Comprehensive Analysis of M6A-Related lncRNAs, Immune Checkpoints and Immune Infiltrates in Clear Cell Renal Cell Carcinoma

Abstract Background Clear cell renal cell carcinoma (ccRCC) is the most common renal cancer in the world and is strongly related to the tumor immune microenvironment (TIME), which is mediated by N6 Methyladenosine-related long noncoding RNAs (m6A-related lncRNAs). In order to explore the underlying effective treatment and prognostic biomarkers, the correlation of m6A-related lncRNA, TIME with survival deserves in-depth study.
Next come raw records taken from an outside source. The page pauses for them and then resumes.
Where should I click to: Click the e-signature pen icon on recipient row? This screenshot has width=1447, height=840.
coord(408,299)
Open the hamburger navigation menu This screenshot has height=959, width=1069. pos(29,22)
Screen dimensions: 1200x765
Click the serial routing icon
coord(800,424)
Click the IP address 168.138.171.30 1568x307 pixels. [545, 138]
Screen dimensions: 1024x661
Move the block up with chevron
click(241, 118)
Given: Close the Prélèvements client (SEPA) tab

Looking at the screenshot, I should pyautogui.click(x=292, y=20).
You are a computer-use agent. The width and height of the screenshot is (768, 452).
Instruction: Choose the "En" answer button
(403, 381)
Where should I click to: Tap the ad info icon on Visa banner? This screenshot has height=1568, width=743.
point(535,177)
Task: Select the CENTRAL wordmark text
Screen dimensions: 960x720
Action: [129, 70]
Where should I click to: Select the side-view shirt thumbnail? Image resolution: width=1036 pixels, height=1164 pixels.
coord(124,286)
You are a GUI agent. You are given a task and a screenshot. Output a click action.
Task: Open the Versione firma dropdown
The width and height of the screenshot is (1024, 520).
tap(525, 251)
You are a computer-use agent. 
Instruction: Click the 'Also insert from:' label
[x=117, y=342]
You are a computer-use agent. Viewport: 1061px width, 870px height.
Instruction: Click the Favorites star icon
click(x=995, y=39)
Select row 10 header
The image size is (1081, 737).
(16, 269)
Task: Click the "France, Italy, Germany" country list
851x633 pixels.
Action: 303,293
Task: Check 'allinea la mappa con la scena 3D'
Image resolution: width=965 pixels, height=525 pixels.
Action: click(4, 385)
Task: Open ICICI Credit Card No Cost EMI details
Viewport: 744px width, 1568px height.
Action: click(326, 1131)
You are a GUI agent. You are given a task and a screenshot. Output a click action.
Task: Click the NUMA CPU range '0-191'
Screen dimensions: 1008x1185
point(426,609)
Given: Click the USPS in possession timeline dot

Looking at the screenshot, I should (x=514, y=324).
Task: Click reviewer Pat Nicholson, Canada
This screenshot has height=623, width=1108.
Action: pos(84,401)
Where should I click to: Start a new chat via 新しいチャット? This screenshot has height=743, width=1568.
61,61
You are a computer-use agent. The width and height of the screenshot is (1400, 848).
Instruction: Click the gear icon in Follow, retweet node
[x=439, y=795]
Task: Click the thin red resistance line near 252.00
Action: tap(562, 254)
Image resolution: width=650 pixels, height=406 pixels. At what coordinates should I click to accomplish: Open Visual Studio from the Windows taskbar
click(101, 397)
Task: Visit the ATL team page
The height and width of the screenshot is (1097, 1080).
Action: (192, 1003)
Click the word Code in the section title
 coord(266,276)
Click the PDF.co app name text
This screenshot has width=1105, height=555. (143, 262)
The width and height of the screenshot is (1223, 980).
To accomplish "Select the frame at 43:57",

Methods All the data which include 53 tumor samples as well as 72 normal samples were obtained from The Cancer Genome Atlas (TCGA). Herein, we systematically explored the correlations of prominent m6A-related lncRNAs with 5 immune checkpoints (CTLA4, TIGIT, PDCD1, CD19 and LAG3) and immune infiltrates. Patients were divided into 2 clusters based on 30 prognostic m6A-related lncRNAs. Six m6A-related lncRNA-associated signatures were used to construct a risk model for ccRCC. Following that, we investigated the correlation between m6A-related lncRNA-associated signatures and immune cells, immune score, and immune checkpoints. Results The expressions of these 5 immune checkpoints (CTLA4, TIGIT, PDCD1, CD19 and LAG3) were positively correlated with the expressions of the 30 m6A-related lncRNAs. Compared to cluster 1, cluster 2 had a higher immunoscore, remarkable immune cell infiltration, upregulated checkpoints and poor prognosis. The hallmarks protein secret, androgen response, adipogenesis, bile acid metabolism, fatty acid metabolism and PPAR signaling pathway were remarkably enriched in the cluster 1. With high-risk scores, patients had higher immunoscore and higher expression of the 5 immune checkpoints. The amount of tumor-infiltrating immune cells was dynamically altered by copy-number changes in m6A-related lncRNA-associated signatures. Conclusions Our research revealed the crucial involvement of m6A-related lncRNAs in the TIME of ccRCC. The suggested m6A-related lncRNA-associated signatures might be important mediators of TIME in ccRCC, providing ideal therapeutic targets in immunotherapeutic effectiveness.